We further examined whether the TRBV genes used more frequently by public clonotypes are associated with autoimmune diabetes. Thus, CDR3 length spectratyping or immunoscope analysis was performed on PaLN of female 10-week-old NOD mice and compared with the CDR3 spectratype of age-matched diabetes-resistant female NOR mice. Total mRNA was extracted from the cells and Vβ-Cβ products amplified by RT-PCR using primers specific for the TCR Vβ chains expressed by public clonotypes. Each Vβ-Cβ product was further subjected to a run-off PCR using fluorescent Jβ primers in order to have the TCR spectratype for the Vβ-Jβ pairing used by public clonotypes. Although the spectratype of each Vβ-Jβ pairing tested displayed a Gaussian-like distribution in PaLN of both NOD and NOR mice (Supplemental Figure 2), we found that 36 CDR3 peaks within eight different Vβ (TRBV) genes are significantly larger in the NOD mice compared to NOR mice. Furthermore, expansion of these T cells were observed in almost all NOD mice suggesting dominant responses. Interestingly, Vβ8.2 (TRBV13-2) was the most perturbed of the TRBV genes tested with 13 distinct CDR3 peaks that are significantly larger in NOD mice (Table 5). Vβ11 (TRBV16) is significantly different at six peaks, while Vβ4 (TRBV2) and Vβ12 (TRBV15) are significantly different at four peaks. The Vβ1 (TRBV5), Vβ2 (TRBV1), Vβ6 (TRBV19), and Vβ8.1 (TRBV13-3) are significantly different at three or fewer peaks. These data are consistent with our previous report indicating that both Vβ8.2 (TRBV13-2) and Vβ8.1 (TRBV13-3) are highly perturbed in 10-week-old and diabetic NOD mice compared with 4-week-old NOD mice (Marrero et al., 2012). The comparisons of CDR3 length spectratypes between NOD and NOR mice for the Vβ (TRBV) tested are shown in Supplemental Fig. 2.
Table 5.
Analysis by CDR3 length spectratype of PaLN cells from NOD and NOR micea
TRBV gene | Vβ family |
Jβ family |
Total of expanded peaksc |
|||||||||
---|---|---|---|---|---|---|---|---|---|---|---|---|
Jβ1–1 | Jβ1–2 | Jβ1–5 | Jβ1–6 | Jβ2–1 | Jβ2–2 | Jβ2–3 | Jβ2–4 | Jβ2–5 | Jβ2–7 | |||
TRBV5 | Vβ1 | 1b | 1 | 1 | 0 | 3 | ||||||
TRBV1 | Vβ2 | 0 | 0 | 1 | 0 | 0 | 0 | 1 | 0 | 2 | ||
TRBV2 | Vp4 | 2 | 1 | 1 | 0 | 0 | 4 | |||||
TRBV19 | Vβ6 | 0 | 0 | 1 | 1 | 2 | ||||||
TRBV13-3 | Vβ8.1 | 0 | 1 | 0 | 1 | 2 | ||||||
TRBV13-2 | Vβ8.2 | 1 | 3 | 0 | 0 | 3 | 1 | 3 | 0 | 0 | 2 | 13 |
TRBV16 | Vβ11 | 3 | 0 | 2 | 0 | 0 | 1 | 6 | ||||
TRBV15 | Vβ12 | 0 | 1 | 0 | 1 | 1 | 1 | 4 | ||||
Total | 6 | 3 | 0 | 1 | 6 | 1 | 8 | 1 | 4 | 6 | 36 |
Only the TCR Vβ chains used more frequently by public clonotypes are shown.
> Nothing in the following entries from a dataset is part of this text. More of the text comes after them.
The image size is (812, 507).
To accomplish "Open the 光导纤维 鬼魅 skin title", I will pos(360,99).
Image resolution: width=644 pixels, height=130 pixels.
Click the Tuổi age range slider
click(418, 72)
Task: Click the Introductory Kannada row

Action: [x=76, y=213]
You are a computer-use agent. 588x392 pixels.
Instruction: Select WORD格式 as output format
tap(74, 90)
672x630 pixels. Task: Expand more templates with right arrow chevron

Number of peaks within that specific Vβ-Jβ spectratype that are significantly expanded in PaLN of the NOD mice compared with NOR mice.
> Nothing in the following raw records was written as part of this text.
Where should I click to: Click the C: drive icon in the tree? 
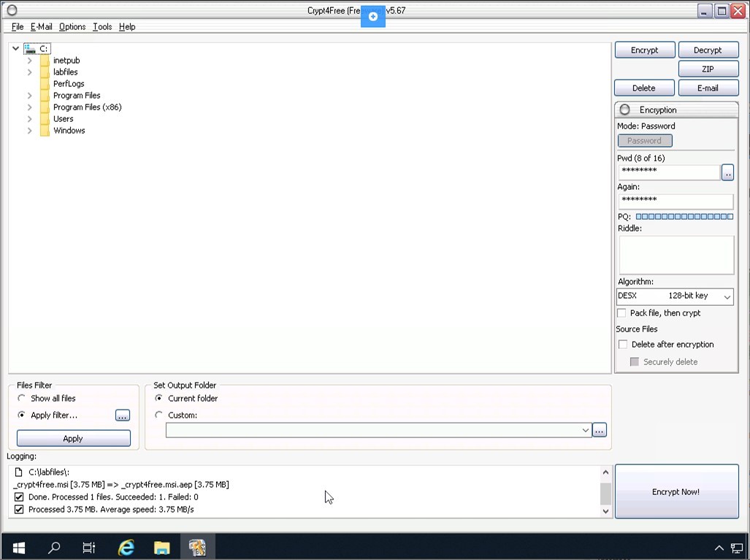(30, 49)
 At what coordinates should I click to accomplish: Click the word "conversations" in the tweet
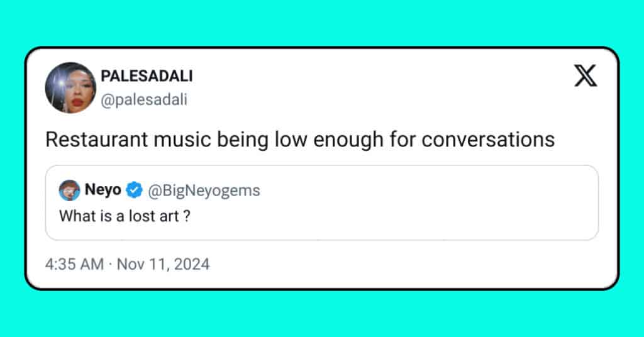pyautogui.click(x=488, y=140)
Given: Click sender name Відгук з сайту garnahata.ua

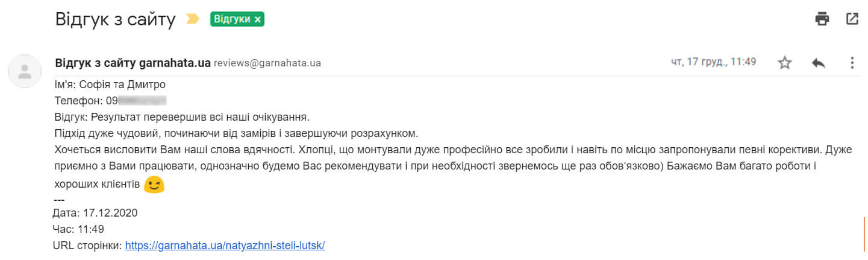Looking at the screenshot, I should 133,63.
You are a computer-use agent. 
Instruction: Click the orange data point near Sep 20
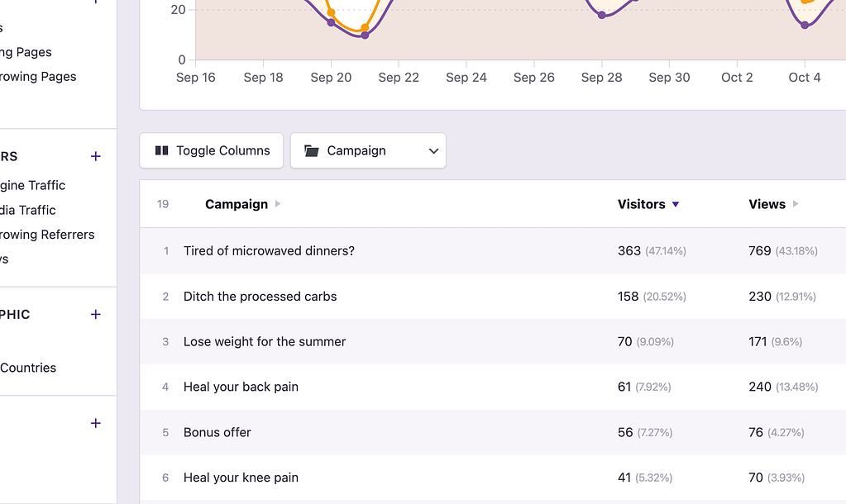pos(332,12)
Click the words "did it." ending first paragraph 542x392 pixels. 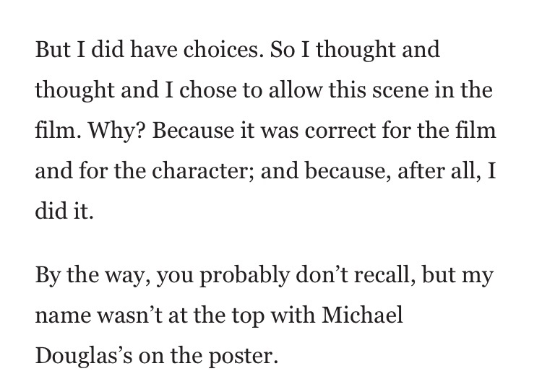tap(64, 212)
Total number of peaks within the entire spectratype for that specific TCR Vβ chain that are significantly expanded in the NOD mice compared with NOR mice.
10-wk-old NOD mice, n=10–17; 10-wk-old NOR mice, n=5–10.
Collectively, our results show that several public clonotypes were found between different mice within the PaLN-memory CD4+ TCRβ repertoire, suggesting that common antigens may trigger their selection in NOD mice that contribute to the development of T1D. These public TCRβ sequences can potentially be used as biomarkers to identify pathogenic T cells.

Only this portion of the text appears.